- Genre: Drama Sport
- Screenplay by: John Sacret Young
- Directed by: John A. Alonzo
- Starring: Jimmy McNichol; Shirley Knight; Tony Lo Bianco; Anne Schedeen;
- Theme music composer: John Rubinstein
- Country of origin: United States
- Original language: English

Production
- Executive producer: Philip Mandelker
- Producer: John Sacret Young
- Cinematography: John A. Alonzo
- Editor: Bernard J. Small
- Running time: 100 minutes
- Production company: Warner Bros. Television

Original release
- Network: CBS
- Release: January 13, 1979

= Champions: A Love Story =

1979 television film by John A. Alonzo

Champions: A Love Story is a 1979 American made-for-television drama sport film directed by John A. Alonzo and starring Shirley Knight, Tony Lo Bianco, Jimmy McNichol, Joy LeDuc, and Anne Schedeen.

==Plot==
Peter is a teenage ex-hockey player who falls in love with Carrie, a figure skater.

==Production==
The film's screenplay was written by television writer and producer John Sacret Young, who himself was a former hockey player. Prior to writing the screenplay, Young had been unsuccessfully working as a novelist in Vermont. Commenting on the setting, Young said: "Skating is filled with stories that are very intense - the romances, the hatreds. I don't think that story's ever been told. Skating is a loose fraternity. They share something, the early morning practice, the rigorous training. It's like war veterans without the pall of death."

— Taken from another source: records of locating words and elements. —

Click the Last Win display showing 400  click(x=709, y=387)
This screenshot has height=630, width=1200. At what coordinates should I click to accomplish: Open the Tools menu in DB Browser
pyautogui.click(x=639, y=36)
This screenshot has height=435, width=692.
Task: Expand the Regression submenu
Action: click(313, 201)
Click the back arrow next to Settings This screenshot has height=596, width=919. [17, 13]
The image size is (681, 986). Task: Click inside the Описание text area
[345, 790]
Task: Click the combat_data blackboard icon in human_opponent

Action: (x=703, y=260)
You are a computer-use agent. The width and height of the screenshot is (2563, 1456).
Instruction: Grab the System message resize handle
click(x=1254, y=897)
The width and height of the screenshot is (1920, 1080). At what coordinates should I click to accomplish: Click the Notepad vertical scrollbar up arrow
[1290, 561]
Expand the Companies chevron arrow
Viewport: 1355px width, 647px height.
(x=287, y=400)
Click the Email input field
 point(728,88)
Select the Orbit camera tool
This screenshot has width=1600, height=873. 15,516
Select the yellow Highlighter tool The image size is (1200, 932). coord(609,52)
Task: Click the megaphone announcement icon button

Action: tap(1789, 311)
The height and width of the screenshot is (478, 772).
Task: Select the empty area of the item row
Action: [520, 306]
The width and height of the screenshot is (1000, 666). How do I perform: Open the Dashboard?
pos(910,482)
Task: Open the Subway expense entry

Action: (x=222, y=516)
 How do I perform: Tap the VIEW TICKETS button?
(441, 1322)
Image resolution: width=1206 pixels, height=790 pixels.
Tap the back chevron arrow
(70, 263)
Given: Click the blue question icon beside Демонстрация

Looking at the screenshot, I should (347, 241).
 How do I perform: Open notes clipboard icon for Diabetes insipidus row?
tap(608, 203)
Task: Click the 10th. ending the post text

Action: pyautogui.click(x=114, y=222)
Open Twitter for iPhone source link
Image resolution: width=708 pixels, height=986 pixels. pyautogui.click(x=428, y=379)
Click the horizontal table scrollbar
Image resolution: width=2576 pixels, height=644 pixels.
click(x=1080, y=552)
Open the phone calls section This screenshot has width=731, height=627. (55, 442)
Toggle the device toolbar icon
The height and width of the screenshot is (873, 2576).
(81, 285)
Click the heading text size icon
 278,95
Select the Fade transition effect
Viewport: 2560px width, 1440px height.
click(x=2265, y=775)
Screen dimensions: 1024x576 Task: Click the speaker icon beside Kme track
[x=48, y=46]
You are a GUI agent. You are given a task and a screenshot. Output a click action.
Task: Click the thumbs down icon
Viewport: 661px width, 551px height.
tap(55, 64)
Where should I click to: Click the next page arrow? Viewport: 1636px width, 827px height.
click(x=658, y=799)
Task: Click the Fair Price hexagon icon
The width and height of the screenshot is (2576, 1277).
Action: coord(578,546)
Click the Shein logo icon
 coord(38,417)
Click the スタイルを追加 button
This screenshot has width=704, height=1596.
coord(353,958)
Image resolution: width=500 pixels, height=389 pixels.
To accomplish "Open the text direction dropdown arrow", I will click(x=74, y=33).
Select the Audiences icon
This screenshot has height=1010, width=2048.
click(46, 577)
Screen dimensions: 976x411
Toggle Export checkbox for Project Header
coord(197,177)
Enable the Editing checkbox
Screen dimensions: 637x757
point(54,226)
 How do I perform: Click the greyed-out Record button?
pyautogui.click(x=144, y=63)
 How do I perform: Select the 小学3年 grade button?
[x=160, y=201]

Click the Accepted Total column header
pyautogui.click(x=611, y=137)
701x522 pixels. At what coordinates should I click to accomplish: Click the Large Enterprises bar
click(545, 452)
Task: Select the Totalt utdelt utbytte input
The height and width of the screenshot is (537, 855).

Young spent six months frequenting ice skating rinks in Colorado, and based many of the characters in the film real people he met there: "You go to any rink and 6 a.m. and here are these burly women in overcoats. They give their lives to this." Young was partly inspired to write the film after the 1961 Sabena Flight 548 plane crash that killed the entire U.S. Figure Skating team.

==Reception==
People magazine deemed the film a "surprisingly compelling 1979 TV movie." Jerry Buck of the Associated Press praised the film as "a warm story that bursts at the seams with vitality and life."